Alors on examine ; et le public instruit
Se moque de Larcher, qui jure en son réduit.
L’abbé François[2] écrit ; le Léthé sur ses rives
Reçoit avec plaisir ses feuilles fugitives.
Tancrède en vers croisés fait-il bâiller Paris ?
On m’ennuie à mon tour des plus pesants écrits ;
À Danchet, à Brunet[3], le Pont-Neuf me compare ;
On préfère à mes vers Crébillon le barbare[4].

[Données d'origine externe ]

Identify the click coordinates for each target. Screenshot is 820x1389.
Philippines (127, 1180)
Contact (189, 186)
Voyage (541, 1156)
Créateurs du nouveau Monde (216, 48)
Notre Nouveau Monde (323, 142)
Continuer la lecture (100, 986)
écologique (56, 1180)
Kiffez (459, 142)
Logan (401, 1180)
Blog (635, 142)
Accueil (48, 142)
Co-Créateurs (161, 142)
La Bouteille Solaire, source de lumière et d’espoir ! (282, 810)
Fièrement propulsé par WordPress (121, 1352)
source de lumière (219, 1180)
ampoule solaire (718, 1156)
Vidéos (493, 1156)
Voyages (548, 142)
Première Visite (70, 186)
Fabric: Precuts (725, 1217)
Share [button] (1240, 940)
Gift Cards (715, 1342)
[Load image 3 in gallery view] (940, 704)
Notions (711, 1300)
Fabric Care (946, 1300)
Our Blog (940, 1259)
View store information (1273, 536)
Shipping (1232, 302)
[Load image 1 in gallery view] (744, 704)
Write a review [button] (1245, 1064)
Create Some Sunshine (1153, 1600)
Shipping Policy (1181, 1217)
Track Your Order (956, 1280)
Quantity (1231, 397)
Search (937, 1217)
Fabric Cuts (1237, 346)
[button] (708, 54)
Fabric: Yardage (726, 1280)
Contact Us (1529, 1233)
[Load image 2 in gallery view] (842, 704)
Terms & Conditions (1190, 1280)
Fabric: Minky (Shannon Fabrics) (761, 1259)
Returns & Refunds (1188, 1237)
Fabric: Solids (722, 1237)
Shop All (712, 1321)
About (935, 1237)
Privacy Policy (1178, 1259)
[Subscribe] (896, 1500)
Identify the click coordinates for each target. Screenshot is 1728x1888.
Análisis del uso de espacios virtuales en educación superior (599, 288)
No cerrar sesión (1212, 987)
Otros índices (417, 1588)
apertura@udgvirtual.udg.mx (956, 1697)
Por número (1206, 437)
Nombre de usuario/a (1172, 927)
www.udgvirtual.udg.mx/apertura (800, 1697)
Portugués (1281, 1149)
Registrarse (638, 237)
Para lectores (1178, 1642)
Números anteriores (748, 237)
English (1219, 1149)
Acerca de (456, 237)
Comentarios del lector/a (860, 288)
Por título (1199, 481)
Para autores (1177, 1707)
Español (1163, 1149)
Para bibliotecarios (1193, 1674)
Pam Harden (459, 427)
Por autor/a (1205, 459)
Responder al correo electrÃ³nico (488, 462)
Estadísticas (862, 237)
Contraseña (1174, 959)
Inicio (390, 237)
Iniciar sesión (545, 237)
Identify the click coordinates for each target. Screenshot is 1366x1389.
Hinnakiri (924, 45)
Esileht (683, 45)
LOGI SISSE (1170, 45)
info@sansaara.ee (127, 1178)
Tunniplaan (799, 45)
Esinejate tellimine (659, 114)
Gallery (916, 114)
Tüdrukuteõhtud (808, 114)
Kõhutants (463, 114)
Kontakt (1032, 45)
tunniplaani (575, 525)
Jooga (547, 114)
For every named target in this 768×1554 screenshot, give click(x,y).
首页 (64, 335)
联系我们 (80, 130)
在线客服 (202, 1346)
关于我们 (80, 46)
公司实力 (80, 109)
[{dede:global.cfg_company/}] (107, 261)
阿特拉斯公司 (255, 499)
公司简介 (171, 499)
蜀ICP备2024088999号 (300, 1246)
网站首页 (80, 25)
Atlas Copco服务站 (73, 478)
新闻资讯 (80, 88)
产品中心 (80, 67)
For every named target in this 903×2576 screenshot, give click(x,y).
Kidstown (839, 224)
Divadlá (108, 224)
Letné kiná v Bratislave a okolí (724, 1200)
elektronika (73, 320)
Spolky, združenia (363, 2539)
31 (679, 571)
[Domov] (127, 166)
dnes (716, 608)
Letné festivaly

  1. Larcher, répétiteur au collège Mazarin. Il soutint opiniâtrement que dans la grande ville de Babylone toutes les femmes et les filles de la cour étaient obligées par la loi de se prostituer une fois dans leur vie au premier venu, pour de l’argent ; et cela dans le temple de Vénus, quoique Vénus fût inconnue à Babylone. Il trouvait fort mauvais qu’on ne crût pas à cette impertinence, puisque Hérodote l’avait dite expressément. Le même Larcher disputa fortement sur le grand serpent Ophionée, sur le bouc de Mendès qui couchait avec les dames hébraïques : il traita notre auteur de vilain athée pour avoir dit que la Providence envoie la peste et la famine sur la terre. Il y a encore dans la poussière des collèges de ces cuistres qui semblent être du xve siècle. Notre auteur ne fit que se moquer de ce Larcher, et il fut secondé de tout Paris, à qui il le fit connaître. (Note de Voltaire, 1771.)
  2. Il y a en effet un abbé nommé François, des ouvrages duquel le fleuve Léthé s’est chargé entièrement. C’est un pauvre imbécile qui a fait un livre en deux volumes contre les philosophes, livre que personne ne connaît ni ne connaîtra. (Id., 1771.)
  3. Danchet est un de ces poètes médiocres qu’on ne connaît plus ; il a fait quelques tragédies et quelques opéras. Pour Brunet, nous ne savons qui c’est, à moins que ce ne soit un nommé M. Le Brun, qui avait fait autrefois une ode pour engager notre auteur à prendre chez lui Mlle Corneille. Quelqu’un lui dit méchamment qu’on avait voulu recevoir Mlle Corneille, mais point son ode, qui ne valait rien. Alors M. Le Brun écrivit contre le même homme auquel il venait de donner tant de louanges. Cela est dans l’ordre ; mais il paraît dans l’ordre aussi qu’on se moque de lui. (Id., 1771.) — Voyez la note, tome IX, page 544.
  4. Nous ne savons si par barbare on entend ici la barbarie d’Atrée, ou la barbarie du style, qu’on a reprochée à Crébillon ; c’est peut-être l’un et l’autre. Mais ce n’est pas parce qu’Atrée est trop cruel qu’on ne joue point cette pièce, et qu’elle passe pour mauvaise chez tous les gens de goût ; car dans Rodogune, Cléopâtre est plus cruelle encore, et cette atrocité même semblerait devoir être plus révoltante dans une femme que dans un homme ; cependant cette fin de la tragédie de Rodogune est un chef-d’œuvre du théâtre, et réussira toujours.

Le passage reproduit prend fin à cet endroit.